ACTIVITY: Where the word "computer" occurs in a line of the data, return the whole line.

DATASET RECORDS:
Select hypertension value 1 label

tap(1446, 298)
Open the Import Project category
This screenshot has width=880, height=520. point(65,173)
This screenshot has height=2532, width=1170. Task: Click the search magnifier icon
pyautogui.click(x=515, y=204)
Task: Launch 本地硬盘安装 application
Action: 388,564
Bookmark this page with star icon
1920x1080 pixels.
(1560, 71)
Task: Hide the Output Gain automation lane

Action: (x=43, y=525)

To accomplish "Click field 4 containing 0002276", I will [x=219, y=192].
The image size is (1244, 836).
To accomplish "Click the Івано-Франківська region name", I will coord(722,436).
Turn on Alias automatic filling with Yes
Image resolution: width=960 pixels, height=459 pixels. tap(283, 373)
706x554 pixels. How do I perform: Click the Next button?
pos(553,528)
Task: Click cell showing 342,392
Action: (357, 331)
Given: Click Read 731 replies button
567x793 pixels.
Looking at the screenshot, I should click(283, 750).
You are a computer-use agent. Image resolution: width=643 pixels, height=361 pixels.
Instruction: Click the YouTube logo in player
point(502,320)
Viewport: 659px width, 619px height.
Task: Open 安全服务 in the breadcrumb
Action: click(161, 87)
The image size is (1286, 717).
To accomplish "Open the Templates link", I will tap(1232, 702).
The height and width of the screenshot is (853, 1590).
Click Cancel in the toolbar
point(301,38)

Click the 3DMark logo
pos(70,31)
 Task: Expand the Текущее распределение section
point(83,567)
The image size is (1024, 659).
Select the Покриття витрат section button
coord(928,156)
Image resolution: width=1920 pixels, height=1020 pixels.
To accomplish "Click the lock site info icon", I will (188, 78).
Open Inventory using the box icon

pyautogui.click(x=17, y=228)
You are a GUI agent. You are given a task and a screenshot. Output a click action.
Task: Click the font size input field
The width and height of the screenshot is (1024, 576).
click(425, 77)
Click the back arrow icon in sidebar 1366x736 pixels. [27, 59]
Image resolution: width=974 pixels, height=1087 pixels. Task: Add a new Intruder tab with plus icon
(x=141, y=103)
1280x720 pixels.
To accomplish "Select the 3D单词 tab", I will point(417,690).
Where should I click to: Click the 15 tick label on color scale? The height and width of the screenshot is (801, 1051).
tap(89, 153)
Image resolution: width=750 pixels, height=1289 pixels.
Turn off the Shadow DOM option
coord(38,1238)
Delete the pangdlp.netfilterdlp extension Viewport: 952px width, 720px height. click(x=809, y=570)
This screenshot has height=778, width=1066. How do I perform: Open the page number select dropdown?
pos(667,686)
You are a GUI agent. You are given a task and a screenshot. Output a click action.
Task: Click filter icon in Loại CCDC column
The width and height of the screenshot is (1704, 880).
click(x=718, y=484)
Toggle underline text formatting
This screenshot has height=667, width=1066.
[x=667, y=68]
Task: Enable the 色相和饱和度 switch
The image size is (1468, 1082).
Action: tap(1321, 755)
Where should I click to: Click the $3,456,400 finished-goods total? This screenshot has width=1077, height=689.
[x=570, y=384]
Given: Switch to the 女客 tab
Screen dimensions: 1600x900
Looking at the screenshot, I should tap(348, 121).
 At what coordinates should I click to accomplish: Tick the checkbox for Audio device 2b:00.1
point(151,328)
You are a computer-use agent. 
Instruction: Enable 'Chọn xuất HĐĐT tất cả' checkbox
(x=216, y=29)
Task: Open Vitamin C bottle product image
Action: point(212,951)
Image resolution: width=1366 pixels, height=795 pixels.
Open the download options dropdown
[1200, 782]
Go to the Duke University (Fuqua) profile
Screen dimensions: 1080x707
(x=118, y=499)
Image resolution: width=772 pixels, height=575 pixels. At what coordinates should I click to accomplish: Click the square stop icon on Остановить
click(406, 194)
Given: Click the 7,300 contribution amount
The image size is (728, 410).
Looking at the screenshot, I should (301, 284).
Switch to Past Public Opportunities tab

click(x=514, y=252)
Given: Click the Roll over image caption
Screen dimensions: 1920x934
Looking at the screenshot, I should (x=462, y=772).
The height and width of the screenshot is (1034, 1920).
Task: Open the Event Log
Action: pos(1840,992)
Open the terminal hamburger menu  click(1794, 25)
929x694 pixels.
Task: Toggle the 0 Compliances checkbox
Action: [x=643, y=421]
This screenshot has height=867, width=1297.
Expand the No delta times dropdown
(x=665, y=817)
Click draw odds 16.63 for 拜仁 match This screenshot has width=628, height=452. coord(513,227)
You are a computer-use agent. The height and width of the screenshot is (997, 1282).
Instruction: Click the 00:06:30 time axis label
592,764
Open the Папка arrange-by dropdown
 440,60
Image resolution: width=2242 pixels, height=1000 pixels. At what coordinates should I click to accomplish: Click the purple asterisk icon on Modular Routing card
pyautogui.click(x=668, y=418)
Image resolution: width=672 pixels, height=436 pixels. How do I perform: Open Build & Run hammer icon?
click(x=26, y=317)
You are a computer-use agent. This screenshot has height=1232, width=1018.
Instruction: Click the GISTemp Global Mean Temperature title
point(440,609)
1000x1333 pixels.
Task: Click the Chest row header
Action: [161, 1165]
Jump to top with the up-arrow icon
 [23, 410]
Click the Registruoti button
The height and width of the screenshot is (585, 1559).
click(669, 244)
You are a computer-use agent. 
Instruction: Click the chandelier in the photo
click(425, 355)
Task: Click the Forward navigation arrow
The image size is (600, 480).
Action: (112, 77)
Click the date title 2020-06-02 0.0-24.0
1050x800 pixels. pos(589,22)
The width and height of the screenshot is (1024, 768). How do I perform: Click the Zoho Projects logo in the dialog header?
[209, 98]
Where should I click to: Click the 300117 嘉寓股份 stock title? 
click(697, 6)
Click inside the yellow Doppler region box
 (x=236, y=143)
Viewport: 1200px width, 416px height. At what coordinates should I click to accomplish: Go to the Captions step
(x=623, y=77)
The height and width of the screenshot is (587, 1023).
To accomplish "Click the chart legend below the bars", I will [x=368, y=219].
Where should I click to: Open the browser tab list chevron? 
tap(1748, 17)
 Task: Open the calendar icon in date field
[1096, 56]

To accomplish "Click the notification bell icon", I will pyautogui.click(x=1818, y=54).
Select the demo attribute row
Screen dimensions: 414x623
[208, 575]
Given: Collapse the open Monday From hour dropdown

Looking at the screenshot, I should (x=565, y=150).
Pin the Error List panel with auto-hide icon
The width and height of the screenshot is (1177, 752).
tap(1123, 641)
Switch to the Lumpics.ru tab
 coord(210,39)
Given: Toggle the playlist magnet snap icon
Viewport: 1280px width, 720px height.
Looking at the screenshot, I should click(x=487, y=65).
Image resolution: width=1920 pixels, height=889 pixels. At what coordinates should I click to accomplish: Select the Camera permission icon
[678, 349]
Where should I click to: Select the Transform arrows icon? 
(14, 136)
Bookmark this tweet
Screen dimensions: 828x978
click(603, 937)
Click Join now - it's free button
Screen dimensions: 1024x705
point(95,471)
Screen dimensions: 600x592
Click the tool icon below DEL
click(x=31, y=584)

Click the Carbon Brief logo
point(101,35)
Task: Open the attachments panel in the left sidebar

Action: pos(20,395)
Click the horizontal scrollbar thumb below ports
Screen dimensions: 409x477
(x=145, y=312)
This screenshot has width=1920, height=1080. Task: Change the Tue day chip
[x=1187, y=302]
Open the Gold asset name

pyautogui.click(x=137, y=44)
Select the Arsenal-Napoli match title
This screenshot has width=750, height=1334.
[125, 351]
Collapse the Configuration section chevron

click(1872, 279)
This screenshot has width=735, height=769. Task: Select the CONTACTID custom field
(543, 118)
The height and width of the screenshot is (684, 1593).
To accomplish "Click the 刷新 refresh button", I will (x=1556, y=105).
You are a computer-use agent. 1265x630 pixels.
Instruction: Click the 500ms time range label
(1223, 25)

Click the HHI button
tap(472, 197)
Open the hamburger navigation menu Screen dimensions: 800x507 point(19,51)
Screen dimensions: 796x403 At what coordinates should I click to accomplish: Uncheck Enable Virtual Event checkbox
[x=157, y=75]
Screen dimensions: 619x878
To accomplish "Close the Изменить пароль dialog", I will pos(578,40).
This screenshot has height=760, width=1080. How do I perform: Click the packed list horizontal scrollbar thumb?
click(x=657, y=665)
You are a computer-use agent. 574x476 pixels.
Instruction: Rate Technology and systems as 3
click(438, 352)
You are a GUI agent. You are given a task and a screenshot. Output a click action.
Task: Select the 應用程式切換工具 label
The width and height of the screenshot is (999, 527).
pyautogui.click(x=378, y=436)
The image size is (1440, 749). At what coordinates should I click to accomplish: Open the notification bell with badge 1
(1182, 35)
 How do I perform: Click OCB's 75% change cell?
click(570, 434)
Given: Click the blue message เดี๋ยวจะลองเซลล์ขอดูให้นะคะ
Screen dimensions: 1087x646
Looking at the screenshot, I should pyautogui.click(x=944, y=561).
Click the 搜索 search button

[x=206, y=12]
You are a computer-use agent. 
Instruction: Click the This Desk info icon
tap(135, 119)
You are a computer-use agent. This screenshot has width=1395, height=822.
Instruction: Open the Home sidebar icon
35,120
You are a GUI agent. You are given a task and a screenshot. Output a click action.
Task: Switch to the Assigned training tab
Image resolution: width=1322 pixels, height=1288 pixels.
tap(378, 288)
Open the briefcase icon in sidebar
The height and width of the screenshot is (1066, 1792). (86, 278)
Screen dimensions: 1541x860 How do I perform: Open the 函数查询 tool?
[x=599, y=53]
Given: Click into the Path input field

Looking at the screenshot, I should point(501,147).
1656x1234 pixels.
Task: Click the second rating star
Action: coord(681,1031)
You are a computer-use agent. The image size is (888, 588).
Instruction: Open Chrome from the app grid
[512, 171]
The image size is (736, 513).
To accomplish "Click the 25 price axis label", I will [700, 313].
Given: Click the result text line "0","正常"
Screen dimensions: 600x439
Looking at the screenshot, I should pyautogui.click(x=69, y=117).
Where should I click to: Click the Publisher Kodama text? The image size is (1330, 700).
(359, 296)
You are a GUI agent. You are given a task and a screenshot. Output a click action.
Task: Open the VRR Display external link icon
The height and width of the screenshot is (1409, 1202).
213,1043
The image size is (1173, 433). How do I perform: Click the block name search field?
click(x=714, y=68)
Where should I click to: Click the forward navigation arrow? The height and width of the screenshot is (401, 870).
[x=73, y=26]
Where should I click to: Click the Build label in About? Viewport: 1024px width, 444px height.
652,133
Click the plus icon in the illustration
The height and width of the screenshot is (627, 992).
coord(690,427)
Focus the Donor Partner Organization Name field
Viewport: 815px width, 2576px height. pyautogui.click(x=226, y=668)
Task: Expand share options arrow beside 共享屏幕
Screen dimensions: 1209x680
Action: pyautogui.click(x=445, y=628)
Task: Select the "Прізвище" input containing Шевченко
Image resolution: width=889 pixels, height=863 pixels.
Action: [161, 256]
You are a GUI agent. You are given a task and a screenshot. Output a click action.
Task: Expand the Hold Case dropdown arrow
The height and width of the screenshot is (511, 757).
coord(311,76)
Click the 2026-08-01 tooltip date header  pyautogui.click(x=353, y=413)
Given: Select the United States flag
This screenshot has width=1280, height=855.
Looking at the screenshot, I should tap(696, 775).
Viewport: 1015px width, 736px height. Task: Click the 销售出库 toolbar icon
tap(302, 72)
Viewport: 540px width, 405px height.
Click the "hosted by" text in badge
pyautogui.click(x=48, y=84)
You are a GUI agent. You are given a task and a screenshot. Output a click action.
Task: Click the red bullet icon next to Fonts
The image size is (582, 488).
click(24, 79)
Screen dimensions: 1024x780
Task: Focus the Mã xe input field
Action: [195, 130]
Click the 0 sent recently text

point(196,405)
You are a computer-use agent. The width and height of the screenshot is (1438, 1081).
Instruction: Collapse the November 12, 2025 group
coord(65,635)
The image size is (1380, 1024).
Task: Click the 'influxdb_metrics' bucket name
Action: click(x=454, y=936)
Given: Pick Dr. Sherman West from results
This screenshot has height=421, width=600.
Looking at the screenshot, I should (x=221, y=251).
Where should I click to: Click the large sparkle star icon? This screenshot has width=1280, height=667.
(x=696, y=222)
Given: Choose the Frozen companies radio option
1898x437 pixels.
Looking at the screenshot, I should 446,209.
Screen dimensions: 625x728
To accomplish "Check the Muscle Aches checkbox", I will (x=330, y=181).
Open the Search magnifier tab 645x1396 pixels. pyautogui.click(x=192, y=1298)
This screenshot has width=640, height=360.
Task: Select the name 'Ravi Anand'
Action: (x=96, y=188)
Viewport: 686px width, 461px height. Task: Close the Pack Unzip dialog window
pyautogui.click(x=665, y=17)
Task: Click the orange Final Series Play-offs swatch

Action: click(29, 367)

SOLUTION TO THIS EXERCISE:
You are a computer-use agent. Image resolution: width=643 pixels, height=361 pixels.
You are a computer-use agent. 
You are a computer-use agent. The height and width of the screenshot is (997, 1282).
You are a computer-use agent. This screenshot has height=1232, width=1018.
You are a computer-use agent. 
You are a computer-use agent. 1265x630 pixels.
You are a computer-use agent. 574x476 pixels.
You are a computer-use agent. 
You are a computer-use agent. This screenshot has width=1395, height=822.
You are a computer-use agent. The image size is (888, 588).
You are a computer-use agent. The width and height of the screenshot is (1438, 1081).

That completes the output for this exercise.